If you live abroad, you can still receive Social Security benefits, which can be deposited into your foreign bank account. However, your public insurance might not be available outside of your home country.
Recipients of Social Security also receive their monetary benefits through direct deposit, which makes it a hassle-free process.
The good thing about having Social Security benefits deposited into a foreign account is that they will be in the local currency and at whatever the current exchange rate is, too.
If you want to learn more, you can visit the SSA website. While looking around, you’ll see countries listed that allow benefits to be deposited electronically.
Because SSA benefits are taxable, it is important to be aware if a treaty exists between your new home country and the United States. If so, then your benefits may be exempt from any taxes.
Deciding What to Bring
You have many options when it comes to bringing your belongings with you.
However, because of the high costs of shipping personal belongings, it would be better to just purchase certain new items instead of shipping things from home. Of course, if you are willing to pay for an item that is worth 80% more than its original cost — as is usually the case with vehicles — then by all means have it shipped.

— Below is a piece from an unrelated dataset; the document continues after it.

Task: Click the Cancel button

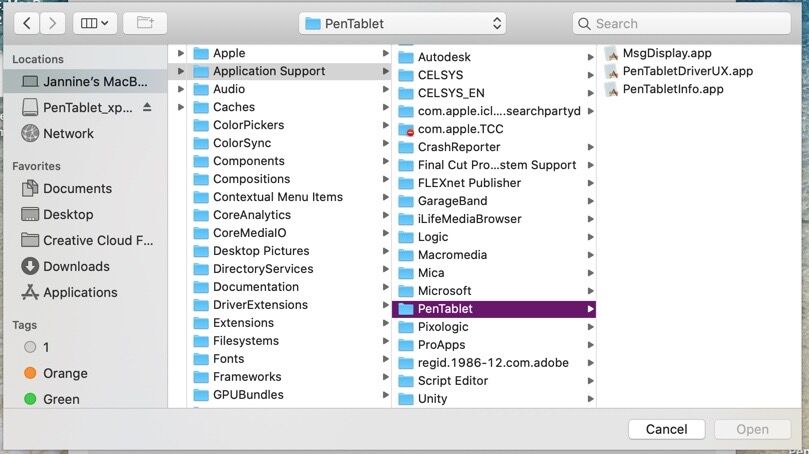Action: [667, 429]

Otherwise, you are better off selling it, putting the money to your retirement fund, and sending it to Costa Rica when necessary.
Once everything is all set, it’s time to choose the location where you’ll live and determine what things you can and can’t live without.
While it’s fine to bring items with sentimental value, bringing all of your items from home won’t be necessary. There’s an assortment of personal things and/or household items that you can buy at discount stores.
Finding a Place to Rent or to Buy
Once you’ve chosen a location, it’s ideal to rent a place there for at least six months before you decide to settle into that area permanently.
When you rent, you can scope out the area first and get a feel for the neighborhood before making a long-term commitment. Plus, you can look into what types of housing are common in that area.
If buying a home is your thing, then it is best that you know the property’s resale value. This is because it’s not always easy to sell in case you decide that you want something else.
Whether you want to live in a house or a condominium, it’s worth noting that either housing type offers options in terms of luxury, affordability, and income-earning capacity when rented out.
You should also consider the following advantages and disadvantages when choosing between a landed house or a condo.
- Cost – Buying a house will cost more than a condo and the property taxes will also be higher.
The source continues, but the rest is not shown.